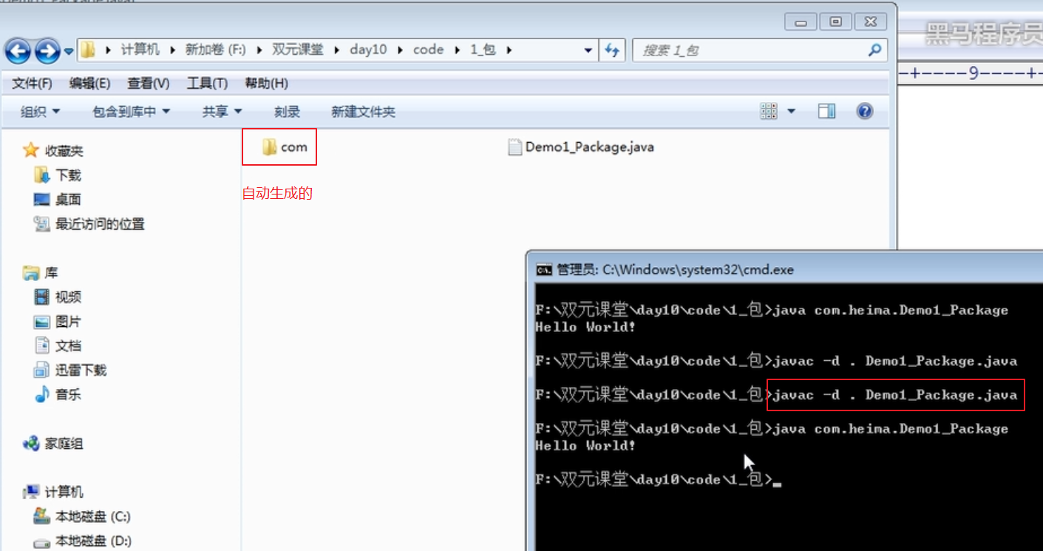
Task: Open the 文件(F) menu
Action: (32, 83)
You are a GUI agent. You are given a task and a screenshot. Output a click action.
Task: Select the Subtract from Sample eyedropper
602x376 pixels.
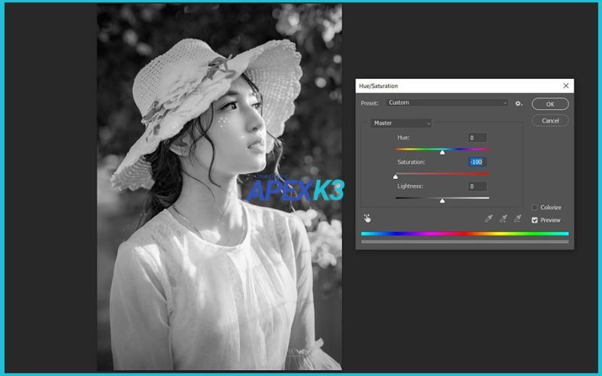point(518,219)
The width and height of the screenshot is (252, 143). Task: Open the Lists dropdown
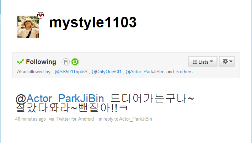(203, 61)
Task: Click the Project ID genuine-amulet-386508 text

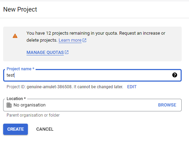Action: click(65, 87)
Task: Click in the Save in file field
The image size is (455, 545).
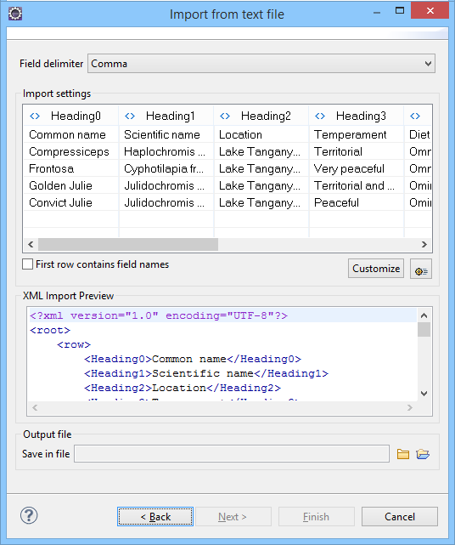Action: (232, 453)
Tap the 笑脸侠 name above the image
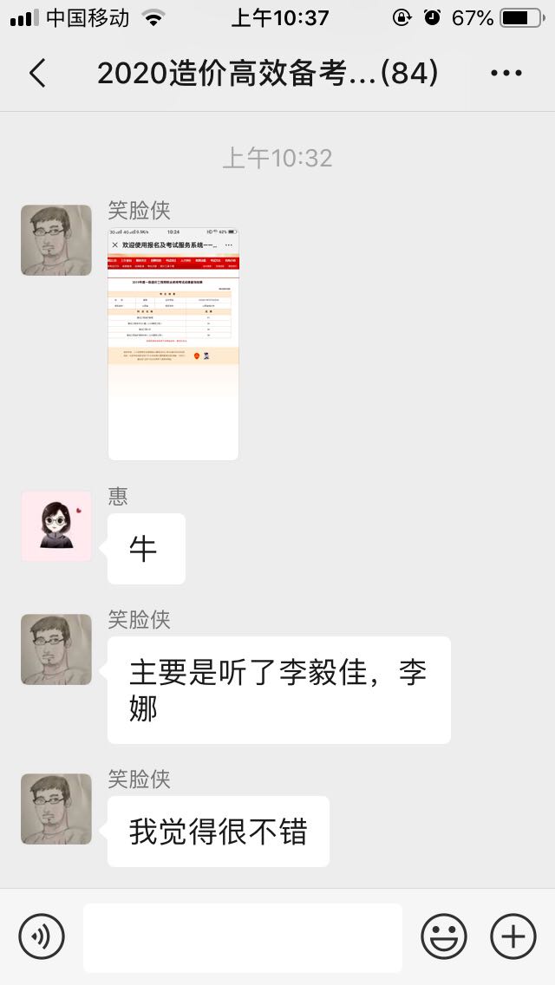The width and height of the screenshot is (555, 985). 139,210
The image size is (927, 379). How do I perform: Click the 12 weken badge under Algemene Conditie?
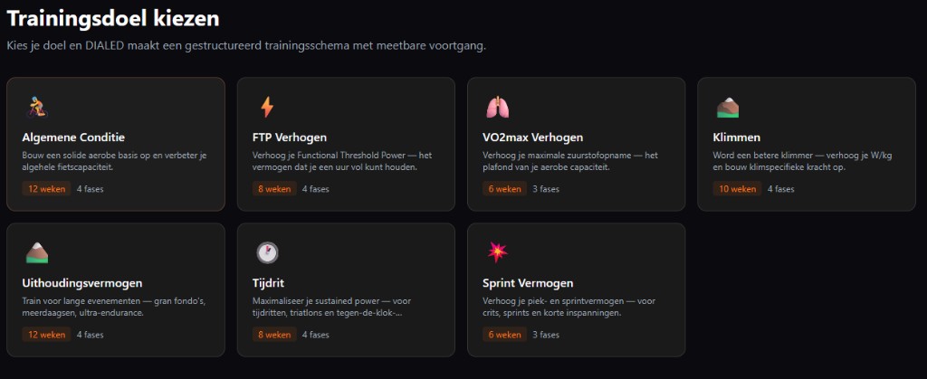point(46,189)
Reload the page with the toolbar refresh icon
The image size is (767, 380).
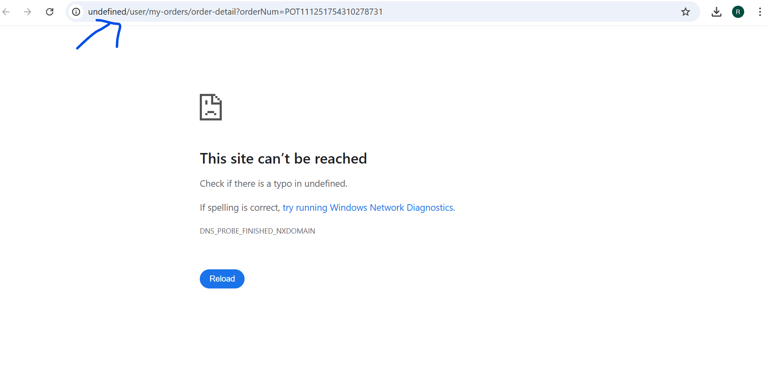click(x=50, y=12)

__Exercise__:
Set the pictures aside and repeat only the lines from the one containing "Reload the page with the toolbar refresh icon" through the last line of the entries above, exactly as they stand.

__Written answer__:
Reload the page with the toolbar refresh icon
The image size is (767, 380).
click(x=50, y=12)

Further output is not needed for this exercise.